* CHALLENGE:
Find each line of the data below that contains the string "icon", treating uppercase and lowercase as different, and copy those lines.

* BEGIN INFORMATION SUPPLIED *

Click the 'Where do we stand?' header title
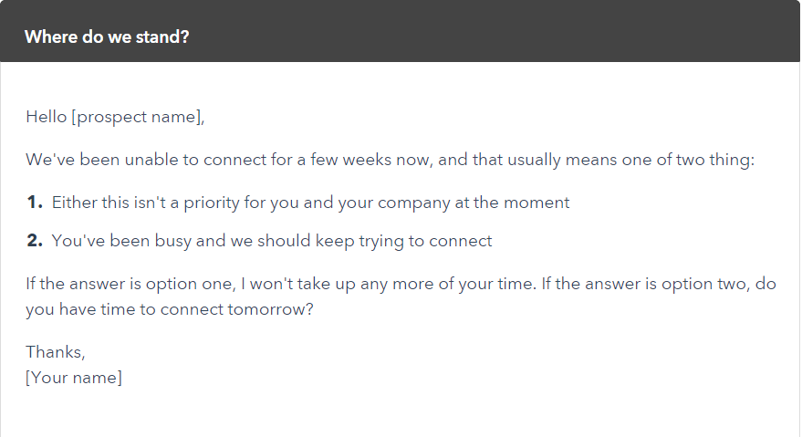This screenshot has width=802, height=437. 107,36
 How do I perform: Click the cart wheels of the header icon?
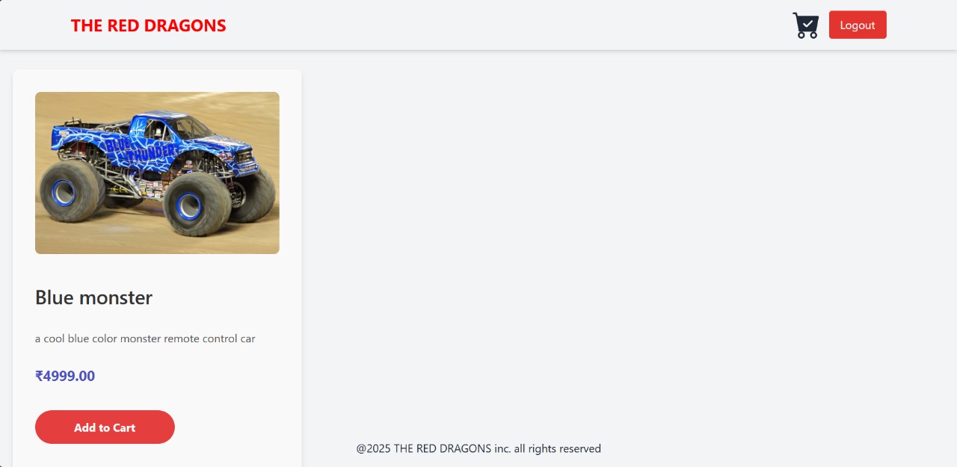click(807, 35)
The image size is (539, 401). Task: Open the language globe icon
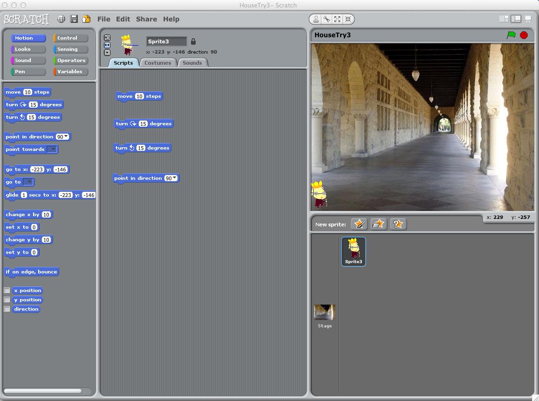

* END INFORMATION SUPPLIED *

* RESPONSE TO THE EXERCISE:
 How do I perform: Click the cart wheels of the header icon?
The image size is (539, 401). Task: Open the language globe icon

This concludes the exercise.